Tuesday, July 7, 2009

Case Studies Peripheral Arterial Disease

Bread Salad - Panzanella

this salad from Tuscany and is much more to it kuecheundkeller.at

TO ACTION:

2 spring onions, 1 clove garlic, 200 g tomatoes, 200 g cucumber 1 / 2 bunch basil, 1 / 2 bunch parsley, 1 yellow pepper, 4 tablespoons olive oil 150 g stale white bread slices 2 1 / 2 tablespoons white wine vinegar, salt, pepper 2 teaspoons capers.

PREPARATION: Clean

spring onions and wash. Peel the garlic. Wash tomatoes.
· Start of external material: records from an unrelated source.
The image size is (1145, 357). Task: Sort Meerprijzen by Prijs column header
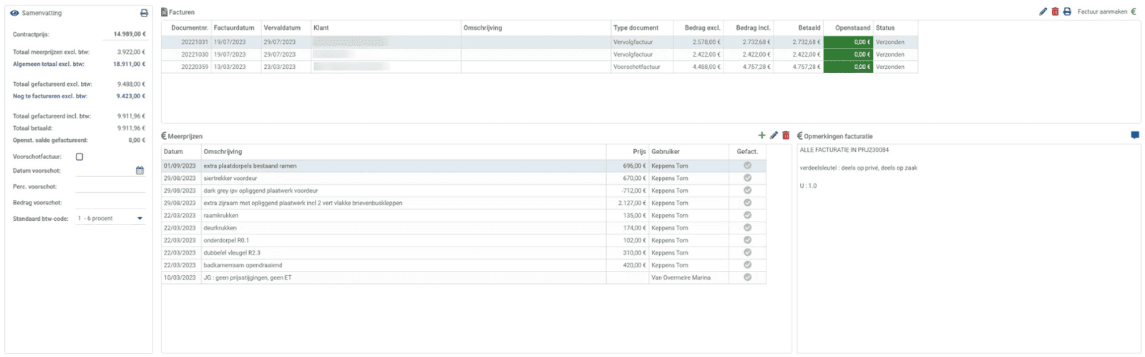click(638, 152)
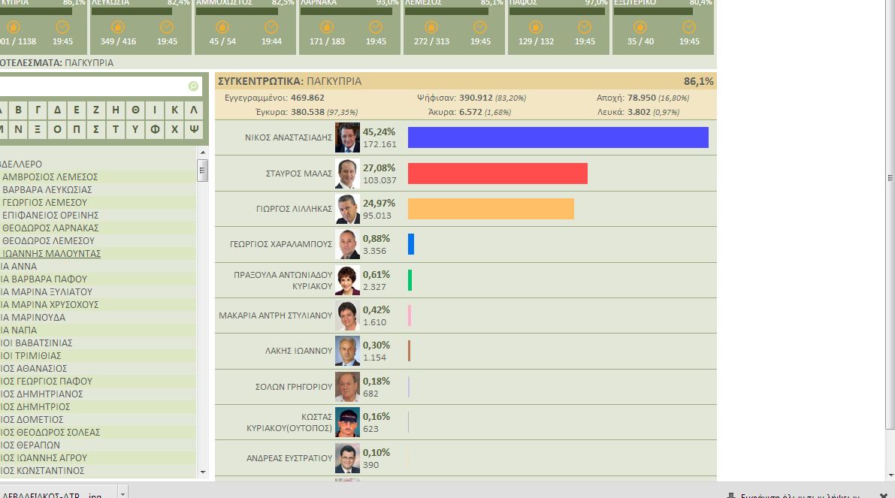Viewport: 895px width, 498px height.
Task: Click the clock icon in ΕΞΩΤΕΡΙΚΟ panel
Action: [689, 27]
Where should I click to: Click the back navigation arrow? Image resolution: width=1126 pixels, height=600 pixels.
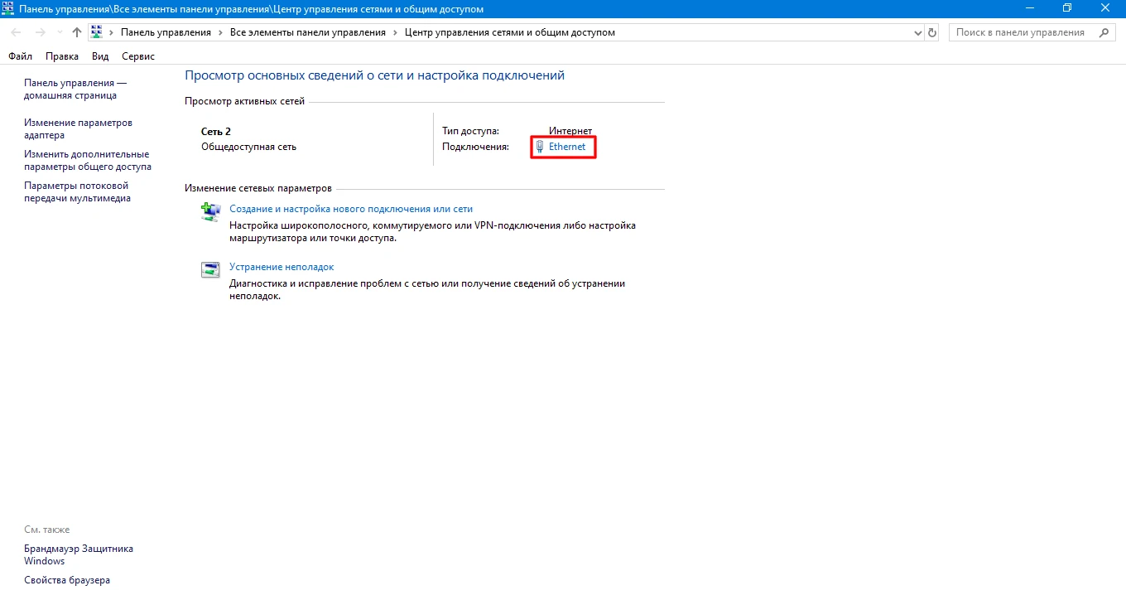point(15,31)
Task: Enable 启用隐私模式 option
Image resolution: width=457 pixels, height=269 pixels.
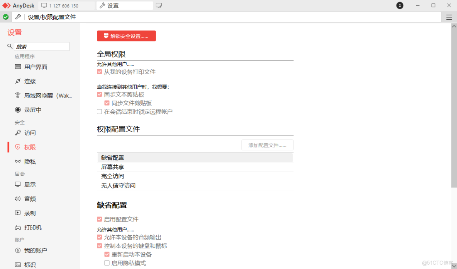Action: click(x=107, y=263)
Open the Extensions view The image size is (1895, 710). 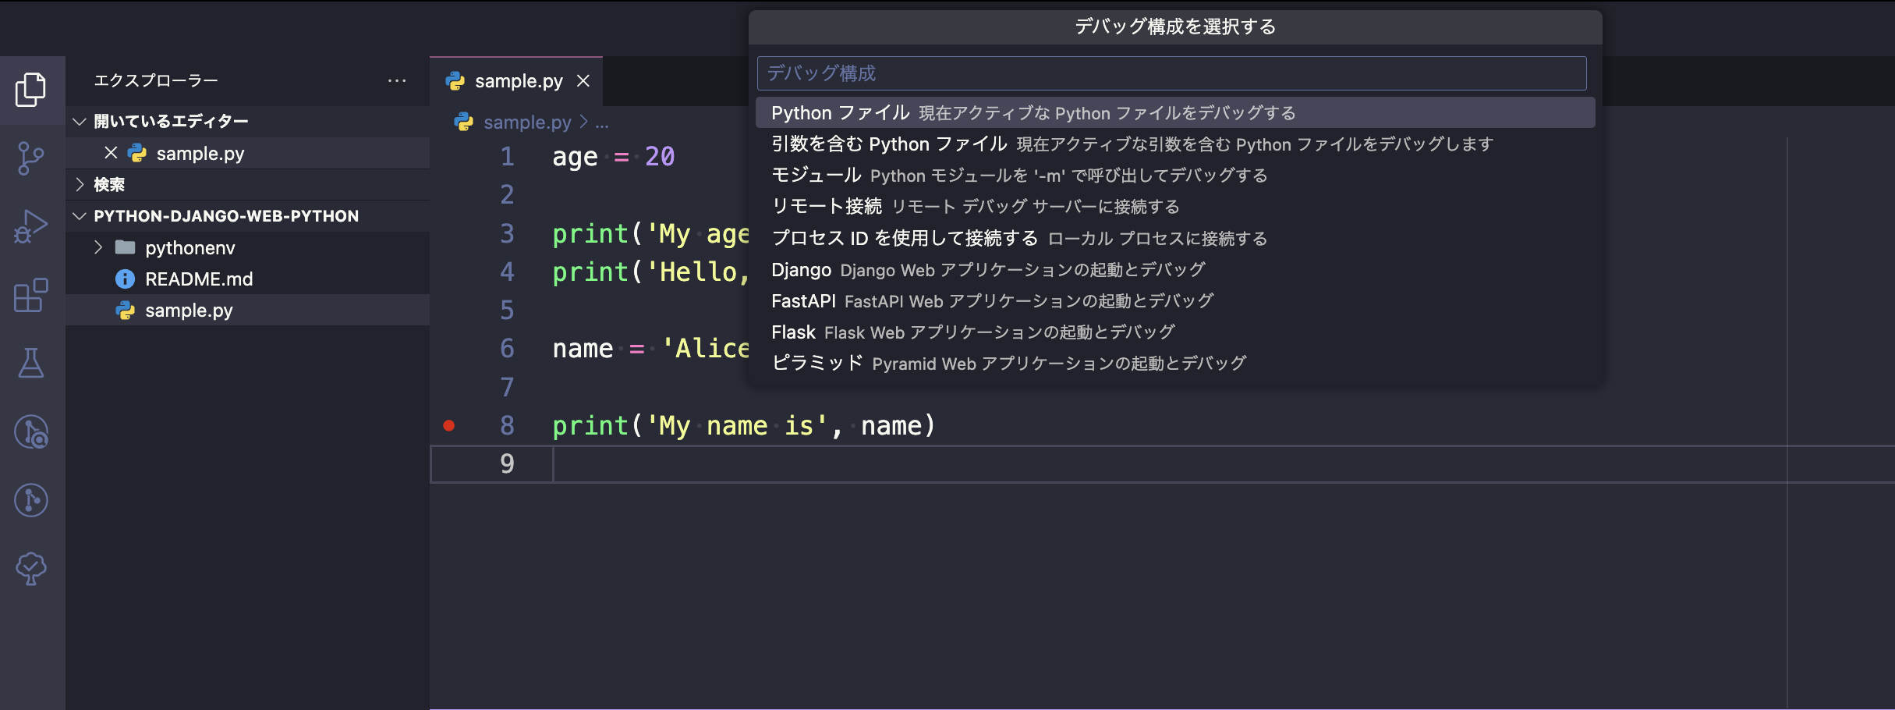click(x=31, y=296)
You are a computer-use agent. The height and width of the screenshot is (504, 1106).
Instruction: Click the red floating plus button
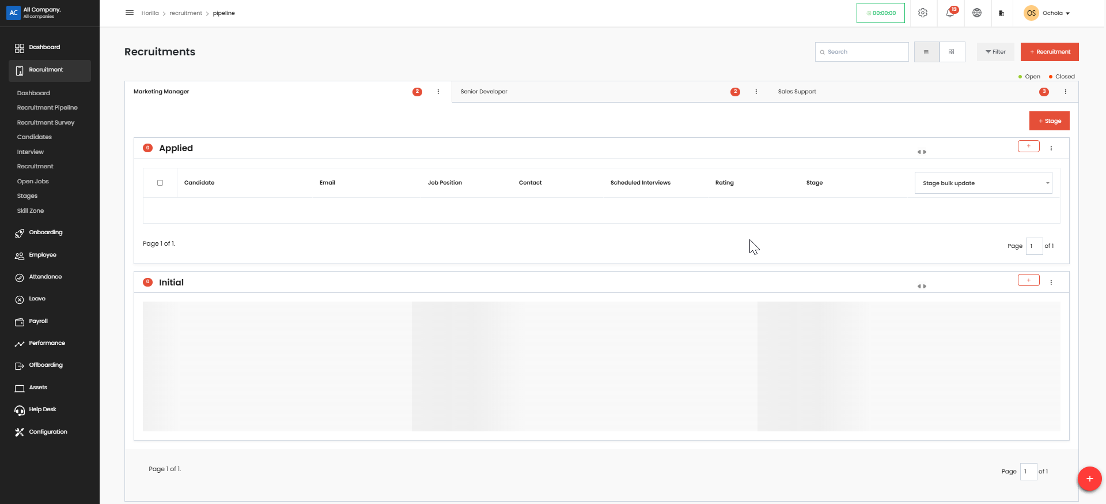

Basil and parsley Wash and shake dry. The leaves cut into thin strips. Clean and wash peppers. Slices of bread in the not too small cubes. 100 ml water with 1 / 2 tablespoons vinegar mix, pour over the bread cubes. Bread can be drawn about 15 minutes, until tender. Spring onions cut into thin rings. Tomatoes in half, remove seeds and cut into strips.



cucumber in half lengthwise, remove seeds and cut into cubes. Bell pepper cut into small cubes. Mix the olive oil and 2 tablespoons of vinegar with some salt and pepper. Peeled garlic press by the press and add. Herbs, capers and mixed vegetables with the marinade. Bread cubes with the vegetable salad mix. Salad can be drawn about 1 hour, season to taste again.